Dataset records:
# # # #
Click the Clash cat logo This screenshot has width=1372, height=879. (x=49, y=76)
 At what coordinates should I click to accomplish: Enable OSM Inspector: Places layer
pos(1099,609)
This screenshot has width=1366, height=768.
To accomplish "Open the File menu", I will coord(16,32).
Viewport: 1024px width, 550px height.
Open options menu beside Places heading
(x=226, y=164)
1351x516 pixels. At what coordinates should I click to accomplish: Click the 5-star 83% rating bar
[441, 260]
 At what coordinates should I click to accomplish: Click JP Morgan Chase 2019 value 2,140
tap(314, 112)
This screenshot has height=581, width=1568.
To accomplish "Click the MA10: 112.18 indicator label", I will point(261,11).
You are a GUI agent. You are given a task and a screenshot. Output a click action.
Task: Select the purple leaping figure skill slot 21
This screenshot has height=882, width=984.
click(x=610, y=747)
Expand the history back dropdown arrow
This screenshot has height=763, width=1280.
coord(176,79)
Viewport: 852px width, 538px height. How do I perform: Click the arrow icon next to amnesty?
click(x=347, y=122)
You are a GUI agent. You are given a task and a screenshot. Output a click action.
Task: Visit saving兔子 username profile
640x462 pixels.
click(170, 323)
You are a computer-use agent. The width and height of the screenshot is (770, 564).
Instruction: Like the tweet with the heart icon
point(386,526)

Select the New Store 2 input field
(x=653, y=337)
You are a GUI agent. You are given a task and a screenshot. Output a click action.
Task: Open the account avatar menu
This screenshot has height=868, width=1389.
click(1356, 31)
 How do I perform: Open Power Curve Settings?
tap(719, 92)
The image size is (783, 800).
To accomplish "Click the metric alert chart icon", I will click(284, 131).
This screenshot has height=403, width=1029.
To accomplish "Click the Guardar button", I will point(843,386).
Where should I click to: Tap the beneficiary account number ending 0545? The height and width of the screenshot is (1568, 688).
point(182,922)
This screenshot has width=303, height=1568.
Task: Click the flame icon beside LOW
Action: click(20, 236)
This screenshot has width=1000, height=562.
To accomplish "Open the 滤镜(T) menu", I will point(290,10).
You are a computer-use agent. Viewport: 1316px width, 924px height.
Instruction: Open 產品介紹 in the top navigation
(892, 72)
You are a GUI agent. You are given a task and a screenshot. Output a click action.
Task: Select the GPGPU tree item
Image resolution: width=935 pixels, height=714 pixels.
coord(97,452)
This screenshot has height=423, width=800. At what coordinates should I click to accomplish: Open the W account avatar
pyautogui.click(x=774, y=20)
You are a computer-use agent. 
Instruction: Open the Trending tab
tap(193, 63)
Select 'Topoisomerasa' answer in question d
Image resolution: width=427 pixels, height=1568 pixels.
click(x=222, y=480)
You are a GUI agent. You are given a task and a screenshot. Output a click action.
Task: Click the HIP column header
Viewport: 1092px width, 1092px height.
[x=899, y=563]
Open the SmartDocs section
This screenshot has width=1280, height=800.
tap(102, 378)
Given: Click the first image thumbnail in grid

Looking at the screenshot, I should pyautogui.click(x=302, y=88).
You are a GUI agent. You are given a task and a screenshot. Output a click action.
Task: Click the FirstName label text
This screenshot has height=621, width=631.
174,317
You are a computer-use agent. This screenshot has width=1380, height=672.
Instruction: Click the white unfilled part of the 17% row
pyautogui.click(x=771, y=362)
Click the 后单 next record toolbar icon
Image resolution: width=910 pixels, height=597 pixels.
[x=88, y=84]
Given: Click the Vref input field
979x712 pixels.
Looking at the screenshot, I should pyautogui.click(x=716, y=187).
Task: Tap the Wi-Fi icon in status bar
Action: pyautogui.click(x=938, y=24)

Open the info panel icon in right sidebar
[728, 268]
# # # #
**Assignment**
Above are the records; report each line in them that includes the word "computer".

**Solution for this problem**
You are a computer-use agent. The width and height of the screenshot is (770, 564).
You are a computer-use agent. Viewport: 1316px width, 924px height.
You are a computer-use agent. 
You are a computer-use agent. This screenshot has width=1380, height=672.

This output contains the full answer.